CHICAGO – AP World News via NewsEdge Corporation: Feeding tubes usually do little good for mentally incapacitated patients and may cause problems they are meant to prevent, such as lung infections and early death, researchers say. The report could have broad implications for millions who have Alzheimer’s disease and those who care for them. The illness, the leading cause of dementia, is expected to become more widespread as the population ages in most nations.

Unlike feeding tubes, careful hand feeding lets demented patients live as long as other nursing home patients, the authors concluded. That runs contrary to some U.S. nursing home practices and Medicare reimbursement guidelines for demented patients, Alzheimer’s advocates say.

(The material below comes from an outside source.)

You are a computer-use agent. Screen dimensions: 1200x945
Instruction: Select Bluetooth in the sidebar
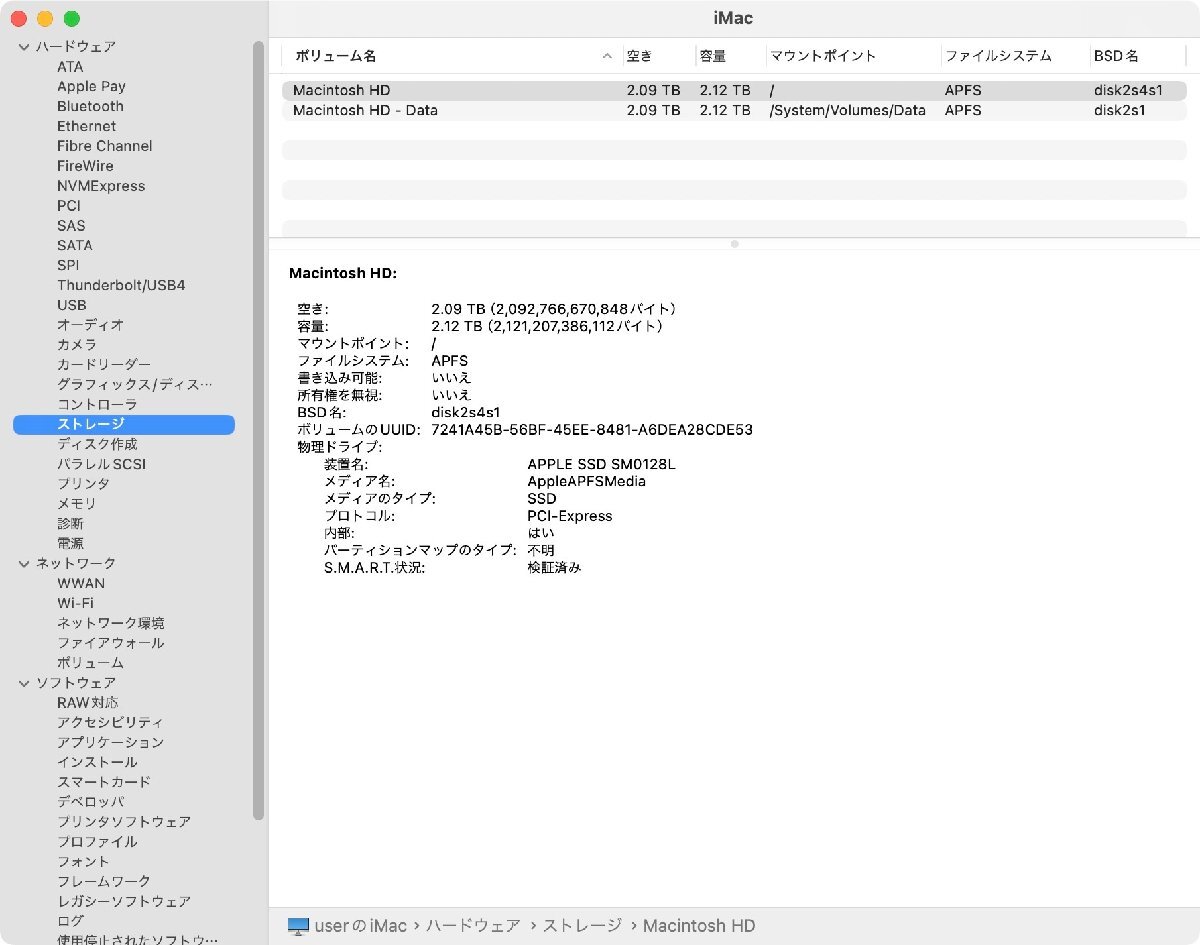pyautogui.click(x=90, y=106)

"The widespread practice of tube feeding should be carefully reconsidered, and we believe that for severely demented patients, the practice should be discouraged," wrote the study’s lead author, Dr. Thomas E. Finucane, an associate professor of medicine at Johns Hopkins University.

The authors reviewed more that six dozen medical studies about feeding tubes published over the past 33 years. Their findings appear in the October 13th Journal of the American Medical Association.

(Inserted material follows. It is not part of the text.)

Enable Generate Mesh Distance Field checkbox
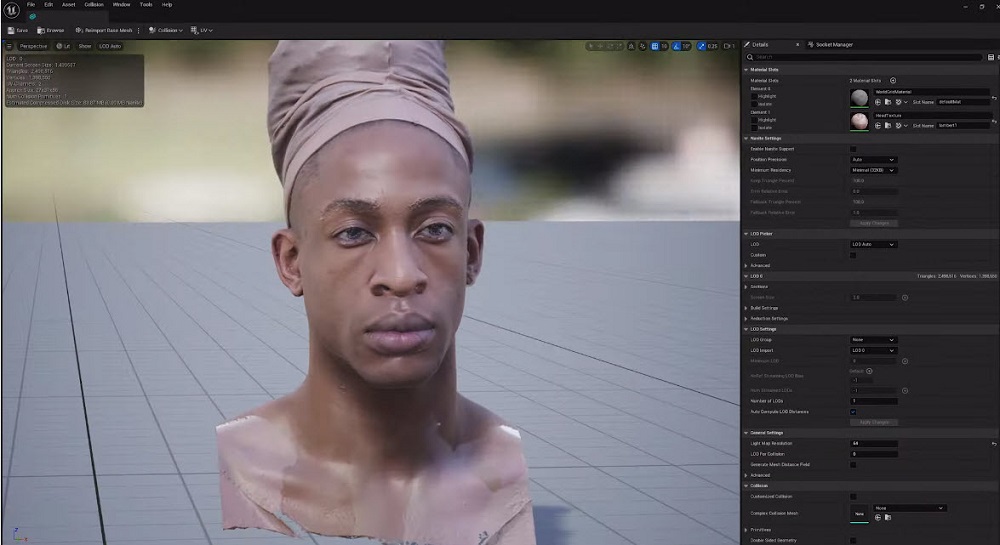The height and width of the screenshot is (545, 1000). coord(853,465)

Feeding tubes, typically inserted through the nose or abdomen, are used in roughly 10% of dementia patients in nursing homes in the United States, though the practice varies widely, Dr. Colleen Christmas, a co-author, said Tuesday. The authors found no evidence to support the reasons usually given for using the tubes: preventing early death from malnutrition, averting lung infections caused by inhaling food, and relieving suffering.

On the contrary, tube-fed patients typically died within a year, got higher rates of lung infections and became so agitated that they required restraint or sedation, studies showed. Experts on dementia who were not involved in the review praised it as an important contribution toward overturning misconceptions.

"The benefit of this article is that it’s starting to really question this almost knee-jerk response: "The person’s not eating, therefore we must institute tube-feeding," said Dr. Robert McCann, Chief of Medicine at Highland Hospital, an affiliate of the University of Rochester in Rochester, New York.

Advanced dementia is a terminal illness that robs people of mental abilities such as the memory of how to chew and swallow, and some suggest it is better to let such a patient go without food or water.

"Our position is that it is ethically permissible at any point, but particularly in the advanced stages of dementia, to withdraw or withhold artificial food and hydration," said Stephen McConnell of the Alzheimer’s Association. He said the policy dates back eight or nine years.